Saturday, April 08, 2006

Declassifying versus leaking depends on intent

Juliette Kayyem and Jane Hamsher both pushed the ball forward on whether Bush's apparent command to reveal classified information was legal. Kayyem points out that declassification has to be in the public interest, and the reference to public interest makes it illogical to assume the "declassification" could be for a single member of the public, Judith Miller. Hamsher highlights the apparent lack of documentation that information was declassified. An update to her post points out that the information was apparently deemed classified afterwards.

While some legal experts say the President has the authority to declassify information at will, that doesn't mean Bush actually declassified the information. For reasons of his own (say, to smear someone without leaving his fingerprints on the smear), Bush may have kept the information classified, but commanded that it be leaked. The apparent fact that it was classified afterwards suggests this is what happened. That would make the disclosure illegal.

The twist I take on Kayyem's post is that if information is declassified to the point where a member of the public (Judith Miller) can have it, then it's completely declassified. Because it apparently was classified afterwards, then Bush didn't declassify it - he illegally leaked.

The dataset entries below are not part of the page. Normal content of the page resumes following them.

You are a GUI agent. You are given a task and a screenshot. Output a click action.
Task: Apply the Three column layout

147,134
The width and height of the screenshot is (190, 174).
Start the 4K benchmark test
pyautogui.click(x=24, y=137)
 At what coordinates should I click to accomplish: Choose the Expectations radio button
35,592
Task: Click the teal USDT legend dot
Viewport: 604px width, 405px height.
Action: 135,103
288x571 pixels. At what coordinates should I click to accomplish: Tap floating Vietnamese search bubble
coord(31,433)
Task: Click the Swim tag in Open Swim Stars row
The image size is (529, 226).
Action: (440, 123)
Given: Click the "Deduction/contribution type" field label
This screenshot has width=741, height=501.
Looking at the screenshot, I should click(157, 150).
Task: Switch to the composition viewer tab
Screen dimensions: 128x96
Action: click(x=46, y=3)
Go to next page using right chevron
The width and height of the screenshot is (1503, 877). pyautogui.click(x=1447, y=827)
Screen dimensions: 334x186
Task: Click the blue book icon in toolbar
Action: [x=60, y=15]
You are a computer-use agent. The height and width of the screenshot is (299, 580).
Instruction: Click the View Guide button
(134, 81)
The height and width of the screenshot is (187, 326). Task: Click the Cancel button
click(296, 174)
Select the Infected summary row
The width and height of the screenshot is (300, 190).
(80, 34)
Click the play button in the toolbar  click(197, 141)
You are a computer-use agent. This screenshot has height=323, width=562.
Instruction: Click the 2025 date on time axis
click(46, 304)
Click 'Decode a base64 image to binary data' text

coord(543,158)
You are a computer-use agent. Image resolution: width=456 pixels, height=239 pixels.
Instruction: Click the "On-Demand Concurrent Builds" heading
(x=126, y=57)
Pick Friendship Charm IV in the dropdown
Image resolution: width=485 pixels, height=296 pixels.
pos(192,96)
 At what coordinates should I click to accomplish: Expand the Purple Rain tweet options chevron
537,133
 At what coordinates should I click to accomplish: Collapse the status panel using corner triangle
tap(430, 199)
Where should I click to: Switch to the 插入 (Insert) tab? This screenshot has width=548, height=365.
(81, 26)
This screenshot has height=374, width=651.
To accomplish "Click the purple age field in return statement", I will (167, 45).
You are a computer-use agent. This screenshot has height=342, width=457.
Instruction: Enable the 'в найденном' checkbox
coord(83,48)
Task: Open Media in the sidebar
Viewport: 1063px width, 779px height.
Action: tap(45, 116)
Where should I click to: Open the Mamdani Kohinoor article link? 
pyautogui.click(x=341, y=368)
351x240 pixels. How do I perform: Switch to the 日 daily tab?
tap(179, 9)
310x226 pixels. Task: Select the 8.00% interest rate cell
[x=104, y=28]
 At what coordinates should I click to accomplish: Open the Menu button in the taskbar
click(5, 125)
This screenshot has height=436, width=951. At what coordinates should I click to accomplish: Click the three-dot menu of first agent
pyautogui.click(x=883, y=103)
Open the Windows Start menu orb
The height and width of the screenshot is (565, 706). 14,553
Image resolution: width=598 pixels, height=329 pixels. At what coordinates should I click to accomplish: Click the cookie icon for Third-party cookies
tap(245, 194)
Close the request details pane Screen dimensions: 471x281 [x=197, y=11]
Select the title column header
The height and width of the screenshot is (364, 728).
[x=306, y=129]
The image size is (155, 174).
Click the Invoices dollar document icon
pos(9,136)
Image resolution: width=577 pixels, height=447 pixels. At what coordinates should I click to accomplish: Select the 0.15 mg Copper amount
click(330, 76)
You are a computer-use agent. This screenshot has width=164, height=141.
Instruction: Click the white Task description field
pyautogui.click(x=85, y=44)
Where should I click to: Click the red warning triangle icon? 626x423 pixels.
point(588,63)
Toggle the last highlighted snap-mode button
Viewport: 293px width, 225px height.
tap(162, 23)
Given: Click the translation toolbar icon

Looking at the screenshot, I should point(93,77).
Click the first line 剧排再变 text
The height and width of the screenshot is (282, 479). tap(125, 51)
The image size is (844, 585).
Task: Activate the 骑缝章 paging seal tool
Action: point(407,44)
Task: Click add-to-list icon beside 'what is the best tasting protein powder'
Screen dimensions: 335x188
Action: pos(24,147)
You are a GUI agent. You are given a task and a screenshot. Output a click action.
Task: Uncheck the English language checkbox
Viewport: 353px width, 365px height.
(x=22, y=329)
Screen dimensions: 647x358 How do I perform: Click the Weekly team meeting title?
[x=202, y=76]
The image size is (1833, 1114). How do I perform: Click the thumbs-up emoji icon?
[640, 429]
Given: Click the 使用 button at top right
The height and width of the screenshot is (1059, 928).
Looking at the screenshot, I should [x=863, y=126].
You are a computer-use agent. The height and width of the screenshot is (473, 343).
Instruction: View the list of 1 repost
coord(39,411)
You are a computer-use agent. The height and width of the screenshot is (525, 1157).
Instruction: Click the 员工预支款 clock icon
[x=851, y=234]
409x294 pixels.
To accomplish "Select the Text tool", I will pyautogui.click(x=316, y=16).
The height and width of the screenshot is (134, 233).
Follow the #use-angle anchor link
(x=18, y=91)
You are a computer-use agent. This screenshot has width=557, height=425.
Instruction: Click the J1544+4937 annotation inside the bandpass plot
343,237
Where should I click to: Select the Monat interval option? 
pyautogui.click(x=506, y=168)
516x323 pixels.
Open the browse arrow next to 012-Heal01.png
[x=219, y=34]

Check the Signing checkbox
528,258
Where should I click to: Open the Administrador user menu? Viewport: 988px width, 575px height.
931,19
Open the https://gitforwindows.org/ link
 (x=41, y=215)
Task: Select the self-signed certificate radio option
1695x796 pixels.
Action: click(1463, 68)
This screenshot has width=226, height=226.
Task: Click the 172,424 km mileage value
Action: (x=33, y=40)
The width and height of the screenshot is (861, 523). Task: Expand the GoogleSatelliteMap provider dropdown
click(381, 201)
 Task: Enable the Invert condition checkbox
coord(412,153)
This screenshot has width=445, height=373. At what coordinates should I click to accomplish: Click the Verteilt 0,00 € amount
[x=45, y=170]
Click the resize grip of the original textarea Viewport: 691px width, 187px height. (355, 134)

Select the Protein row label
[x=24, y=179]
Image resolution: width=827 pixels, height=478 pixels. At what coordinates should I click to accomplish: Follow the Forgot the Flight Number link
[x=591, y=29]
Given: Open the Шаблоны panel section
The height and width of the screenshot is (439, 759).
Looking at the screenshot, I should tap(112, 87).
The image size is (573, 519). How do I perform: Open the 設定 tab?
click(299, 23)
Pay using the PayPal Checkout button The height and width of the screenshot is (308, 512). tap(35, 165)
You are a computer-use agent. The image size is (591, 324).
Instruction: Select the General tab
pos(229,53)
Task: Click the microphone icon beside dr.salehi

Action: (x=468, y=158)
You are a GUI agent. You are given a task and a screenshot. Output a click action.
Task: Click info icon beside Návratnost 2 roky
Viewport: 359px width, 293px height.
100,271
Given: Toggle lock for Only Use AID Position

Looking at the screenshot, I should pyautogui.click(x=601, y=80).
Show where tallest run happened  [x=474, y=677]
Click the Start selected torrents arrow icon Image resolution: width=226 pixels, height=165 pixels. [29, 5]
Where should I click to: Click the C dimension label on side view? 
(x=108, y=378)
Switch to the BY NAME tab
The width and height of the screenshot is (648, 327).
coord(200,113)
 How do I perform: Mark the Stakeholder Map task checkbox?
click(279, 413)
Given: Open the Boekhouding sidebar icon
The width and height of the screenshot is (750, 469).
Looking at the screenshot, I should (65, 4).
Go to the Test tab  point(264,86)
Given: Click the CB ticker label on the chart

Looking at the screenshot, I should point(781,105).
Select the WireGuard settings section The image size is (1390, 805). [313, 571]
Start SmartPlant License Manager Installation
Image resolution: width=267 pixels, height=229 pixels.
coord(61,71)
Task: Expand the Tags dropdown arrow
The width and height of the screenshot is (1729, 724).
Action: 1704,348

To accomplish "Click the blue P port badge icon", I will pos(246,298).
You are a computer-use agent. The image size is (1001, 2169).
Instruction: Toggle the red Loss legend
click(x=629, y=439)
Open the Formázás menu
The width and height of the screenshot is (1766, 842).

The only legal way out I can see for Bush is to claim he declassified the information and then at some point after the authorization, but before reporters starting asking for it, he or someone else reclassified it. To use this escape route, they need to claim it and prove it - where's the documentation for the reclassification? And it creates even more political problems for them of using governmental secrets for political advantage, and making Clintonian excuses as to why they didn't break the law. Except in Bush's case, it concerns national security.